Open Fresno City Council seat sparks west Fresno, Tower District fight
A four-way race for Fresno’s District 1 will decide whether west Fresno and the Tower District get reinvestment, tighter growth limits or a pro-expansion push.

The seat Annalisa Perea is leaving behind has become a fight over who gets to shape west Fresno and the Tower District next. With sidewalks, parks, homelessness, business corridors and growth policy all hanging in the balance, the open Fresno City Council District 1 race is already drawing a clear divide over how much the city should pour into existing neighborhoods versus pushing development outward.
Four candidates are on the ballot: Rob Fuentes, Joe Hinojosa, Monte Forkas and Naindeep Singh.

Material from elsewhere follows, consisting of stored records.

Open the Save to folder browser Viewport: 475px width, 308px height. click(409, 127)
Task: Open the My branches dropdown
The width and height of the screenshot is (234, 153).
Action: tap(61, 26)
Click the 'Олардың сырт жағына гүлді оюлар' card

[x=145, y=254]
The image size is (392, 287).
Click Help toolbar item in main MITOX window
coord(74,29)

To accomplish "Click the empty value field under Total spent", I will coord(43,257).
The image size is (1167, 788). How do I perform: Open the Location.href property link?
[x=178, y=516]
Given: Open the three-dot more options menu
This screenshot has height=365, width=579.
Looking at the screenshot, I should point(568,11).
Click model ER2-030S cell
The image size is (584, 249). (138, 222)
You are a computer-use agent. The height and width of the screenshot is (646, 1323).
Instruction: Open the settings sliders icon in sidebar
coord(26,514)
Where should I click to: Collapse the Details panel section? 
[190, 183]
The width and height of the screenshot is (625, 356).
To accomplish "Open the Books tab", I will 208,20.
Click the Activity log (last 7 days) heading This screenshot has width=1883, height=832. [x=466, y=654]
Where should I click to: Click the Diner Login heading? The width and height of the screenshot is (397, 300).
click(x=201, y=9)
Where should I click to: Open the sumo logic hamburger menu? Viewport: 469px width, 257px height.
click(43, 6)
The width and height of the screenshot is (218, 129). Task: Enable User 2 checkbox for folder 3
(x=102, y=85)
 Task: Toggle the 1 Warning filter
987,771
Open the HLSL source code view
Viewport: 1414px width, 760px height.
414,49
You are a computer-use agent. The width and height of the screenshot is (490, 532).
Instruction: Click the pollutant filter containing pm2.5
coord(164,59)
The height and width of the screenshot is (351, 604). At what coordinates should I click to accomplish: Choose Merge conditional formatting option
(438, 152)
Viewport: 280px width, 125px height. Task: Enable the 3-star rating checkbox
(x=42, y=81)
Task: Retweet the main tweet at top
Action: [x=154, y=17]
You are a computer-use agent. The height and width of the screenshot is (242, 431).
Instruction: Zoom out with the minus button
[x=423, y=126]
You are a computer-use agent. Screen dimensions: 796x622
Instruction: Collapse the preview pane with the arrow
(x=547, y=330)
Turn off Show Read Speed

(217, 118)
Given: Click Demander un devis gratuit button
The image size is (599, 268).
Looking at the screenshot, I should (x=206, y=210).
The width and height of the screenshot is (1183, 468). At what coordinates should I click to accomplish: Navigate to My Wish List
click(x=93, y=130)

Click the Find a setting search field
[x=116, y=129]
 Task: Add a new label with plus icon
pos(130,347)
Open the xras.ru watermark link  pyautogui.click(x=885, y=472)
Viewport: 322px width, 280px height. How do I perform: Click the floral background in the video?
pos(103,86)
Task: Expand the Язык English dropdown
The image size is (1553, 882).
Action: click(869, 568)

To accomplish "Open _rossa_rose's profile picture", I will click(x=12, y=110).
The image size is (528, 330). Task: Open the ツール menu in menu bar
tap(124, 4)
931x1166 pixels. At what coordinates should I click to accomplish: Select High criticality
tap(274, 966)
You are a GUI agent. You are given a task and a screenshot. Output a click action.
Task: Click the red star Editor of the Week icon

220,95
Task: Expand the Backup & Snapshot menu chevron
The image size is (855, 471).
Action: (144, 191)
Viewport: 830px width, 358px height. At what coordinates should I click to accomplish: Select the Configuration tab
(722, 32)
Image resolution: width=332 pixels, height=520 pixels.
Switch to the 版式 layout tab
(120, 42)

District 1 covers much of west-central Fresno, including the Tower District, a neighborhood north of downtown that city planning documents place around State Route 180, Blackstone Avenue, Shields Avenue, Fruit Avenue and the Union Pacific Railroad tracks. The city’s seven council districts are elected to staggered four-year terms, and District 1 is one of the seats voters will decide in 2026.
Perea, who was sworn in on January 3, 2023, is not seeking another term on the council. Instead, she is running for California State Assembly District 31 in the June 2, 2026 primary, turning what could have been a rematch into a true open-seat contest.
The campaign is shaping up around practical, block-by-block questions. Hinojosa, the city’s ADA coordinator, is leaning on his inside view of city departments and says that experience matters when residents want faster fixes on street-level problems and better service delivery. Fuentes, a law professor and assistant U.S. attorney, is pitching himself as someone who wants to serve the community that raised him and help neighborhoods thrive.
Singh brings a different profile to the race as a Central Unified school board member and Sikh community advocate, while Forkas rounds out a field that gives District 1 voters several competing visions for the seat. That matters because the next councilmember will immediately influence decisions on homelessness, infrastructure, parks and sidewalk repair in neighborhoods that have long argued for more attention from City Hall.
The sharpest policy clash is over growth. Hinojosa has said he opposes annexing more farmland while existing neighborhoods still need basic infrastructure. That puts him squarely against a Southeast Development Area proposal that would cover nearly 9,000 acres and could eventually accommodate about 45,000 homes and 37,000 jobs by 2050. Critics have warned that the plan would deepen farmland loss, strain infrastructure and add environmental costs.
Perea’s endorsement of Fuentes adds another layer to the race, signaling that the outgoing councilmember sees him as the strongest fit for the district she is leaving. For voters in west Fresno and the Tower District, the choice is not just about replacing one councilmember. It is about which set of priorities will guide Fresno’s next round of reinvestment, expansion and neighborhood repair.